震災からもう少しで1年になりますが、震災以後、幸せとはなにかということを深く考えさせられます。

今、自分が幸せは何であろうかということを、突き詰めて考えるとする。それを考え抜いた末に、自分なりの理論や持論をみつけたとして、それをせっせと自分の中に還元しながら、日々を安穏と、そして穏やかに過ごしていたとします。

そのまま年をとって老人になった時に、大きな地震がきて、もしくは津波がきて、家族や家や、友人を奪い去ってしまうかもしれない。それはどんなに自分の中で鍛錬をしていても、どんな人生を歩んでいても、その悲しみをぬぐい去れる術なんてないような気がします。

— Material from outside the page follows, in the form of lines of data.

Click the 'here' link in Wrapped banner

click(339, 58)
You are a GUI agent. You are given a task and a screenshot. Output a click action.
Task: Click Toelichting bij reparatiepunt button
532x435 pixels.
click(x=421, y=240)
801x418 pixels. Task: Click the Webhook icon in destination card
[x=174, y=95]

つまりは「幸せ」というものはそういうものなのかもしれません。

自分に関係ないところで、つねに動き変わり続け流れ続けているこの世界で、幸せもつねに動き流れている。数年後の未来や数十年後の未来の幸せの為に生きて、今なにかを積み重ねたとて、それはもしかすると砂上の楼閣なのかもしれません。

災害に見舞われなくなって、10人に1人は60才まで生きられないそうだし、2人に1人は癌で死ぬそうで、自分も例外なくそこに組み込まれているわけで。悲しみに暮れてうちひしがれて死んでいく可能性を十分にもっているわけです。

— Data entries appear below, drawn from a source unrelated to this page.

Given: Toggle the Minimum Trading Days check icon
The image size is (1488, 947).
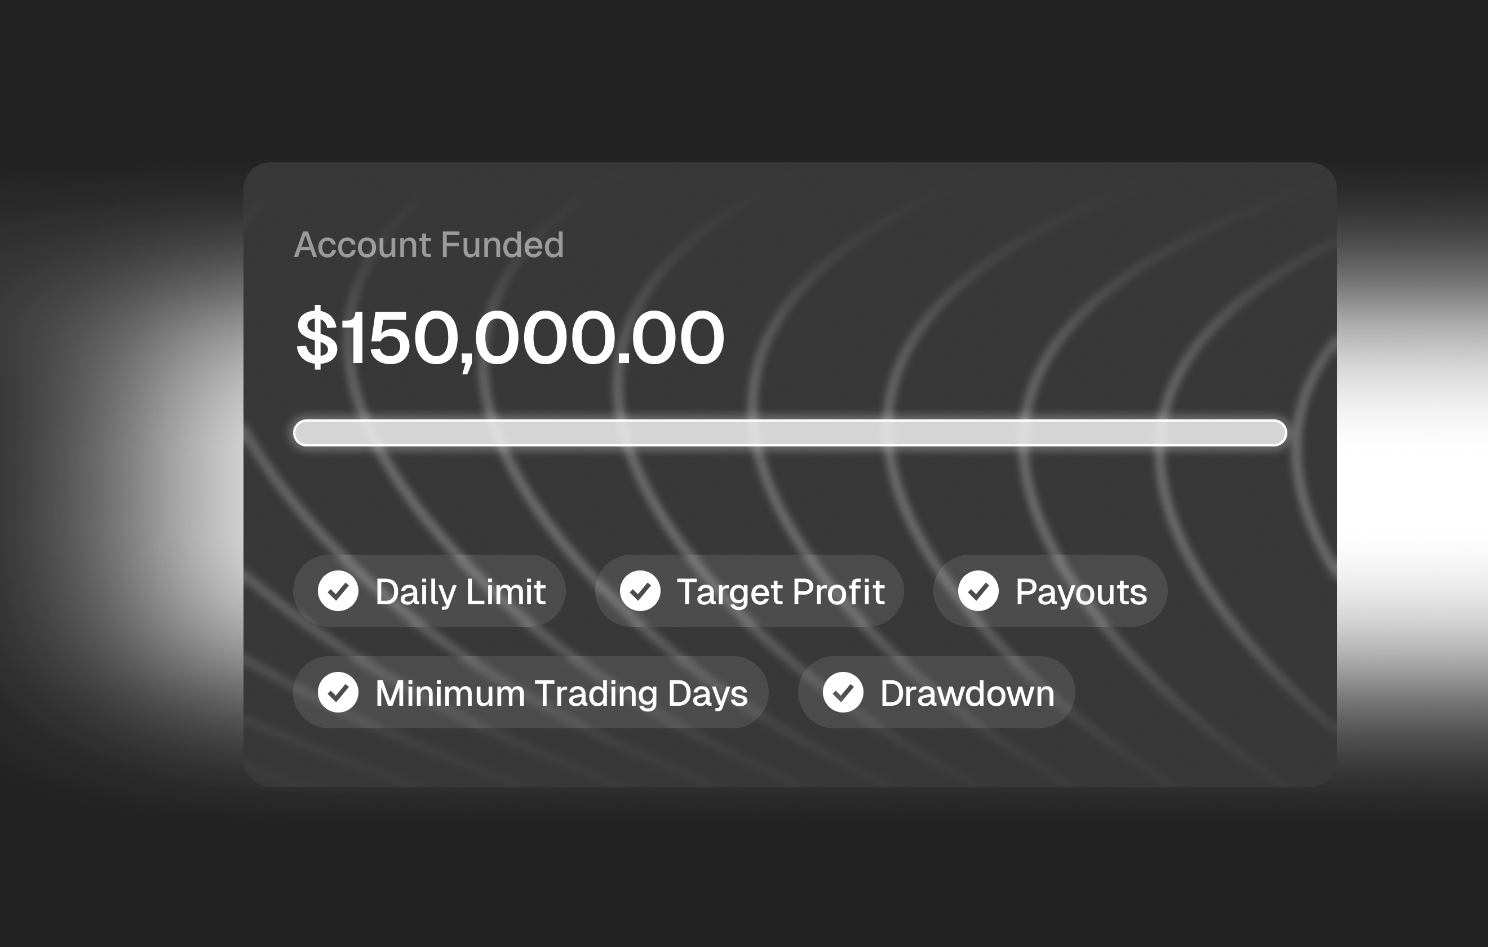Looking at the screenshot, I should 338,692.
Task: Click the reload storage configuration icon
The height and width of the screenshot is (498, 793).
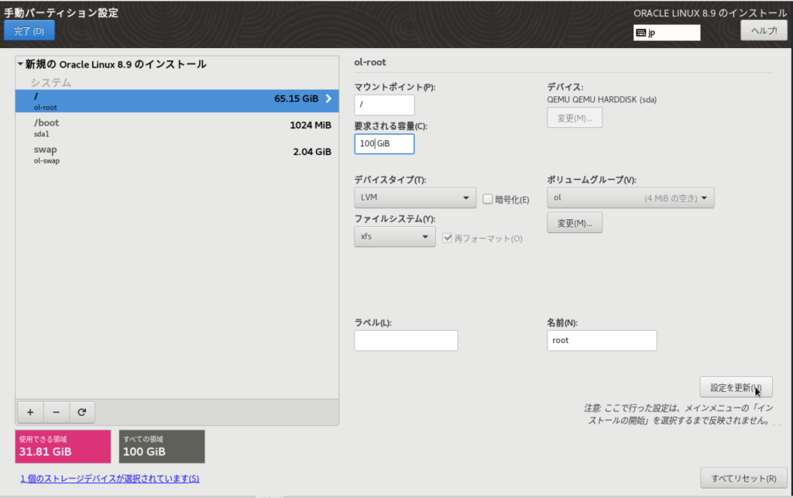Action: pyautogui.click(x=82, y=411)
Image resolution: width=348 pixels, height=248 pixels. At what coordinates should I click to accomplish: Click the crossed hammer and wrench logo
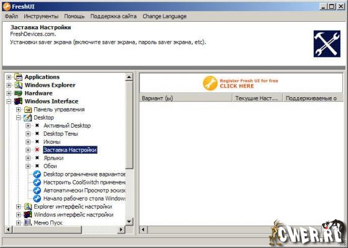327,44
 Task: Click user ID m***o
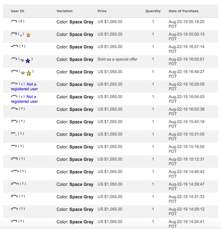coord(14,171)
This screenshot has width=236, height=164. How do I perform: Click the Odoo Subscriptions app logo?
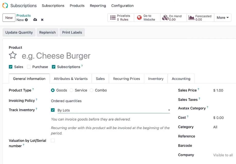[x=5, y=6]
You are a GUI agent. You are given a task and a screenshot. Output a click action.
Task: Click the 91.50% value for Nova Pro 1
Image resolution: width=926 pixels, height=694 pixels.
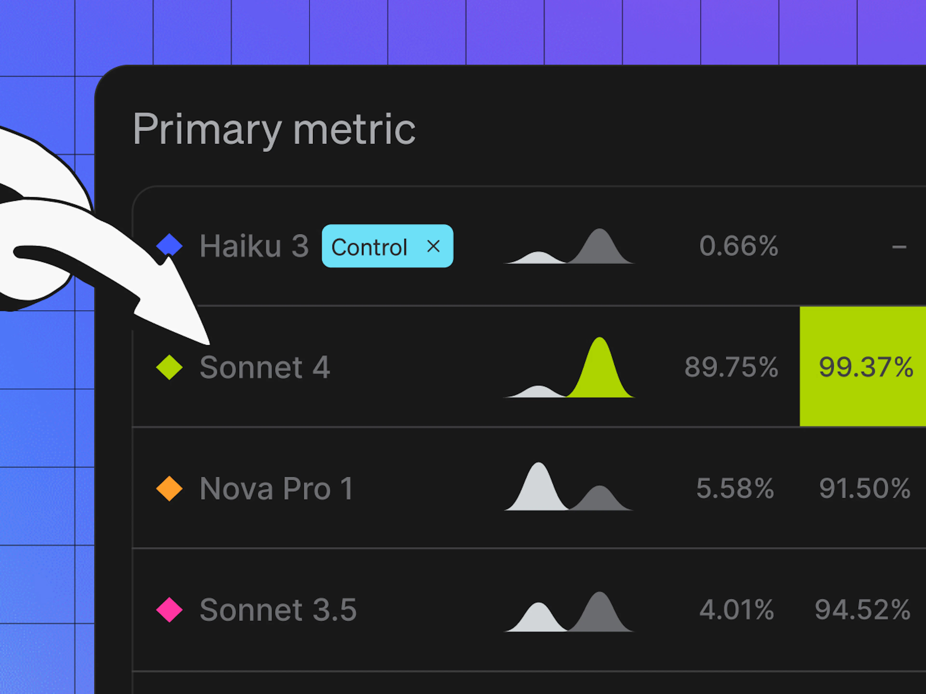865,488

人間の人生なんてものは、事実を見開いて見つめればそんなものなのだと思います。蓮如上人のいう後生の一大事に気づくということはそういうことなのかもしれません。

ただ、だから悲観して、どうせがんばってもしょうがないというわけではなく。

だからこそ、今この一息でこの文章を書いていることも、この一息で深呼吸することももっと大事に思えるような自分でありたいし、そういうことを思う余裕を持てるだけの自分を保っていられるための精進だけはしておきたいと思います。

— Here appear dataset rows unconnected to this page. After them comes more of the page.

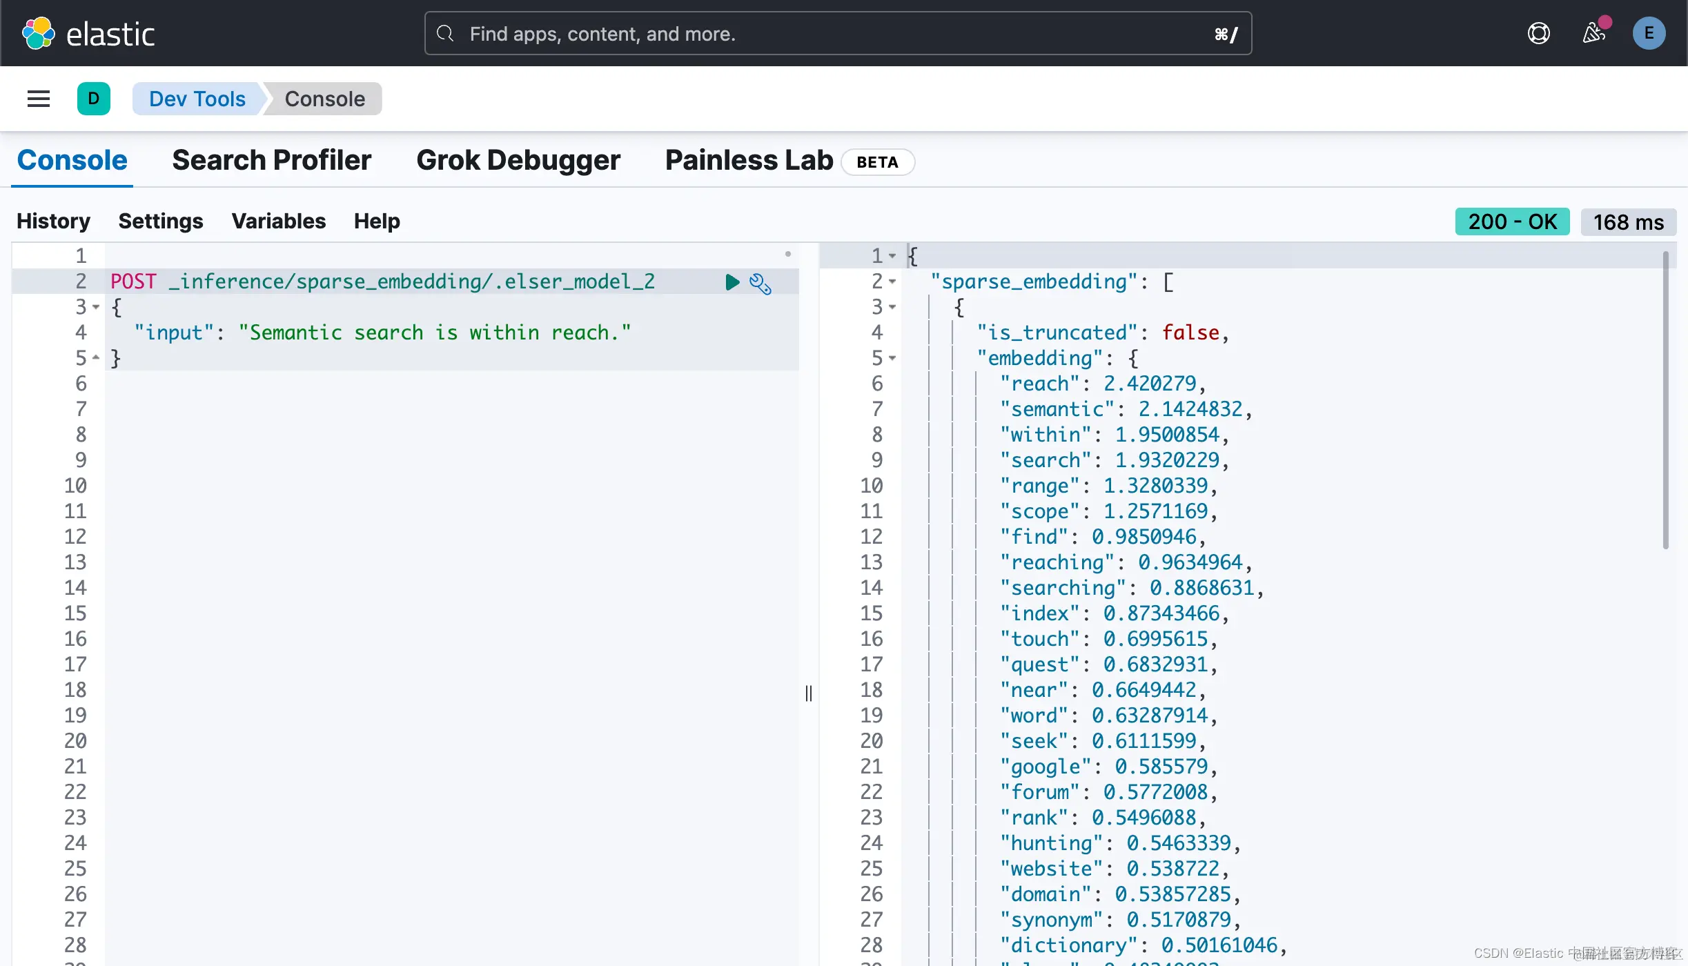1688x966 pixels.
Task: Open the user E avatar menu
Action: [x=1649, y=33]
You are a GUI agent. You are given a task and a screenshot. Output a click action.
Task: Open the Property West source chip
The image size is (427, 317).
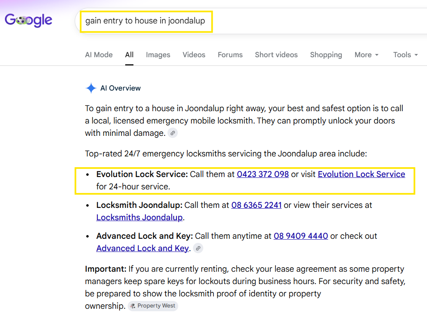click(153, 306)
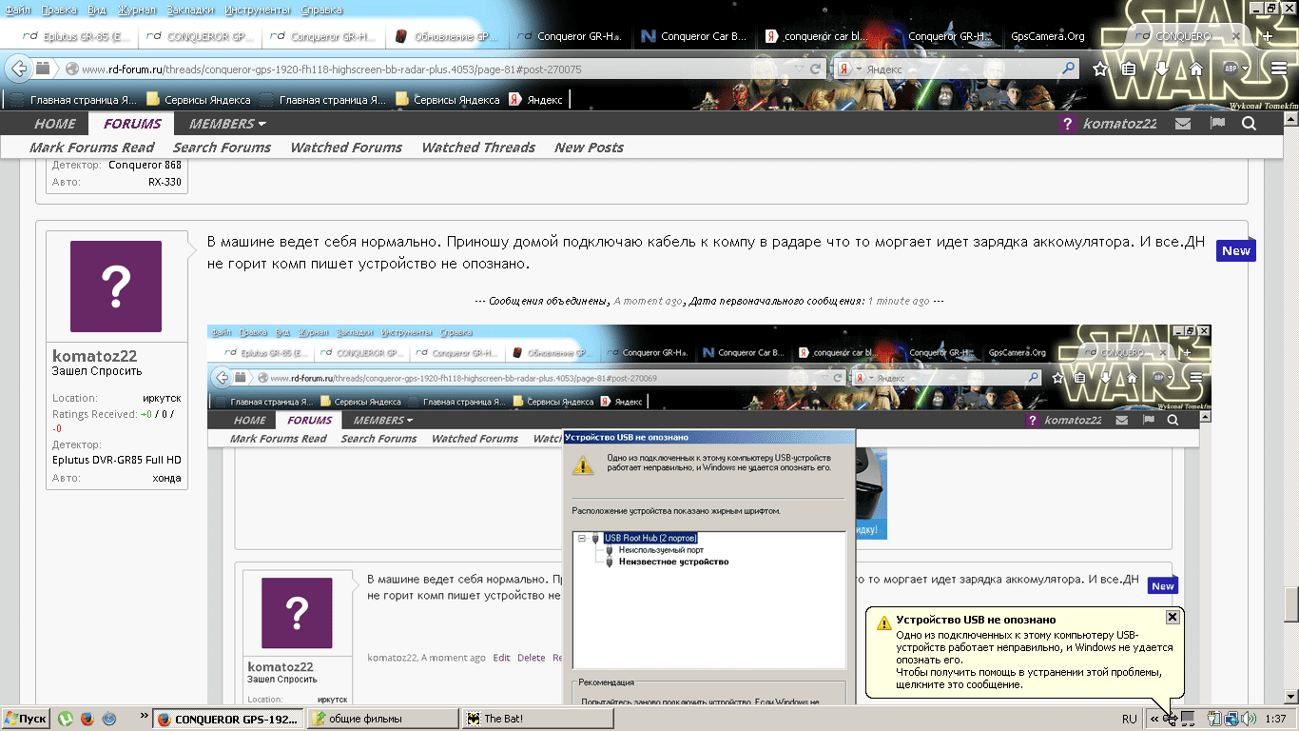Open the Yandex search engine dropdown
1299x731 pixels.
tap(851, 69)
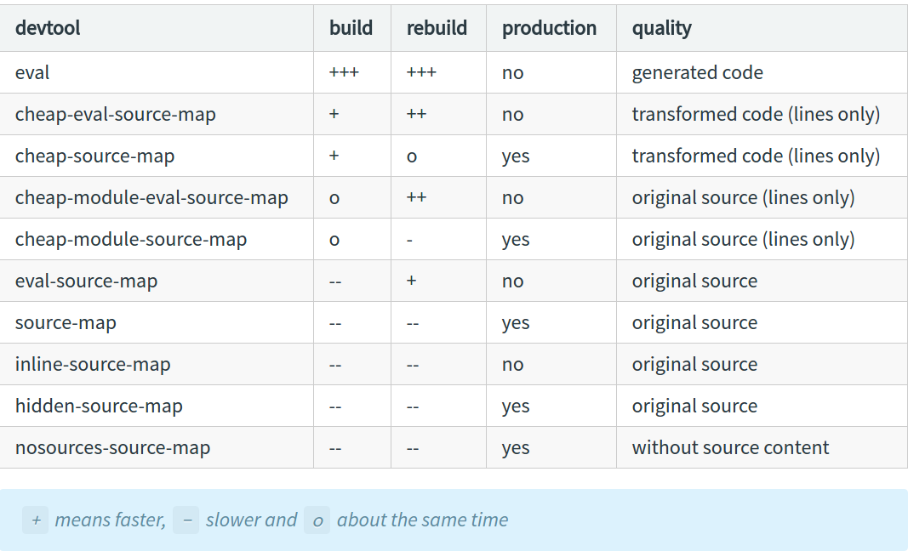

社会の中で生活をしながら生きていれば、山里にいるわけではないし、稼がなきゃ家族を養えないし、食べていくこともできません、そうしてなにかに追われていれば、一息を大切にするなんて気持ちなどすぐに忘れてしまうのですが、でもせめてそれを思い出す頻度をもっと高めたいと思います。

幸せというものは次の瞬間にはなくて、今の瞬間にあるかどうかというようなものかもしれません。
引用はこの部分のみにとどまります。